Sebastian Lindner
· 25.03.2026
Trop souvent, le Néerlandais a été mis de côté et mis au rebut dans un passé récent. Mais sous la houlette de l'entraîneur de sprint Marcel Kittel, le coureur de 32 ans s'épanouit à nouveau. Groenewegen a déjà fêté sa quatrième victoire de la saison après 200 kilomètres à Bruges. En l'espace de cinq jours, il a remporté trois courses d'affilée - d'abord Bredene Koksijde (1.Pro), puis le GP Jean-Pierre Monseré (1.1) et maintenant le Ronde van Brugge (1.UWT), qui s'appelait encore Brugge-De Panne jusqu'à l'année dernière.
"C'était une assez bonne semaine jusqu'à présent en Belgique", a déclaré Groenewegen, après avoir remporté la 81ème victoire professionnelle de sa carrière. Celui qui gagne s'amuse. Nous avons un bon mélange de jeunes et de coureurs expérimentés. Et quand on se retrouve à trois dans le dernier kilomètre avec une troupe aussi inexpérimentée, c'est tout simplement génial. Ils apprennent vite et c'est pour cela que nous récoltons des résultats", s'est réjoui le vainqueur en associant son équipe à son succès.
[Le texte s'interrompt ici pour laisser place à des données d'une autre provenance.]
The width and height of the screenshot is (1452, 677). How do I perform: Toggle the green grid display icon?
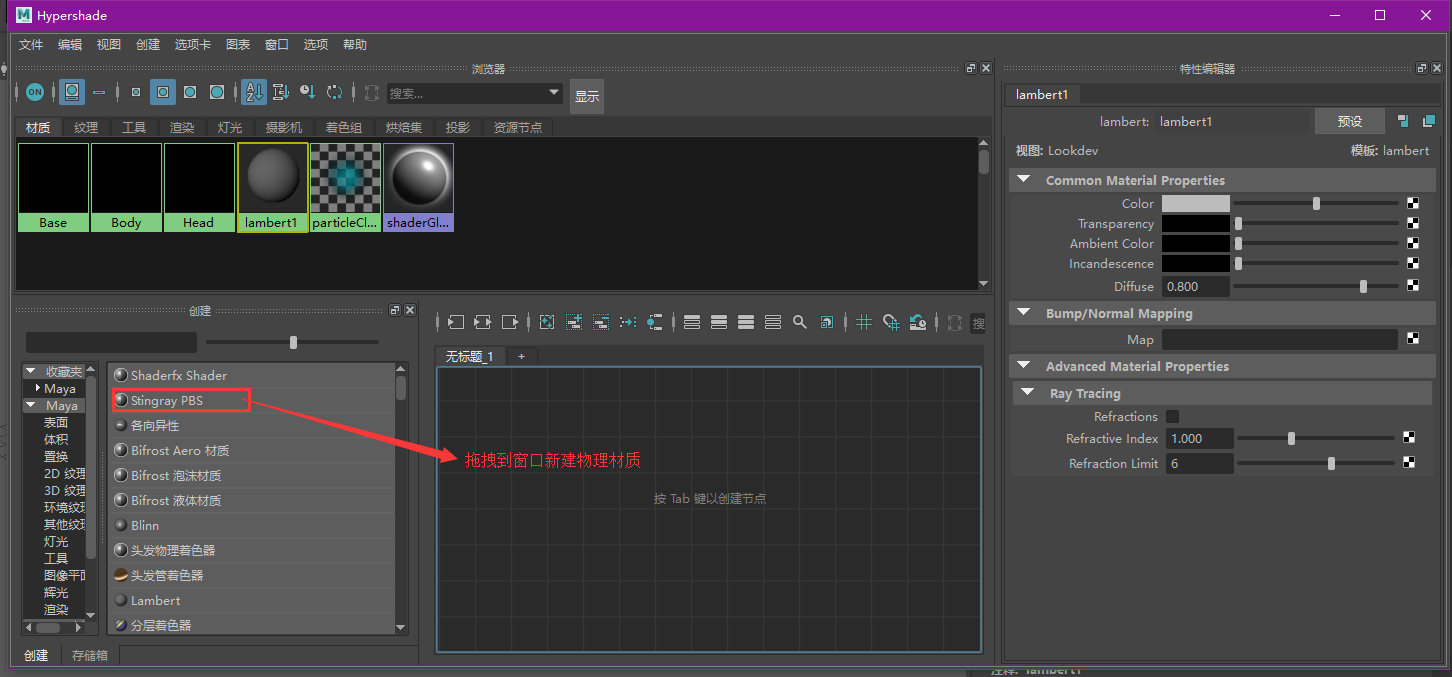tap(864, 322)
En route, il ne s'est rien passé pendant longtemps. Même un groupe de tête n'a pas voulu s'établir. Ce n'est que lorsque le peloton s'est séparé à mi-course sur le bord du vent que la course a commencé à bouger un peu. Mais finalement, cela n'a rien changé au sprint massif attendu.
| Pos. | Coureurs | Temps |
|---|---|---|
| 1 | Unibet Rose Rockets | 04:15:57 |
| 2 | Alpecin-Premier Tech | +00:00:00 |
| 3 | XDS Astana Team | +00:00:00 |
| 4 | Cofidis | +00:00:00 |
| 5 | Tudor Pro Cycling Team | +00:00:00 |
| 6 | Team Picnic PostNL | +00:00:00 |
Bien qu'il y ait eu quelques attaques isolées, le peloton est resté groupé pendant les 50 kilomètres de la journée. Juste avant le premier secteur pavé, un duo belgo-espagnol a réussi à prendre 15 secondes, mais cela s'est vite arrêté sur les cobbles. Un scénario de relais au vent, qui s'était formé après le secteur, était également de l'histoire ancienne deux kilomètres plus tard. Le peloton n'en est pas resté là, mais à la mi-course - le peloton avait déjà atteint le circuit de Bruges à parcourir deux fois - tout le monde a été rapidement réparé et le peloton a continué à avancer ensemble vers l'arrivée.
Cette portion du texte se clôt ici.